● Description of the task
Quote the listing below in its entirety.

★ ★ ★ ★ ★ ★ ★

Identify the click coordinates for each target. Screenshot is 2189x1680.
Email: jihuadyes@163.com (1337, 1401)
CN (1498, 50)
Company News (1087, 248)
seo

★ ★ ★ ★ ★ ★ ★

● Answer area
Identify the click coordinates for each target. Screenshot is 2189x1680.
Email: jihuadyes@163.com (1337, 1401)
CN (1498, 50)
Company News (1087, 248)
seo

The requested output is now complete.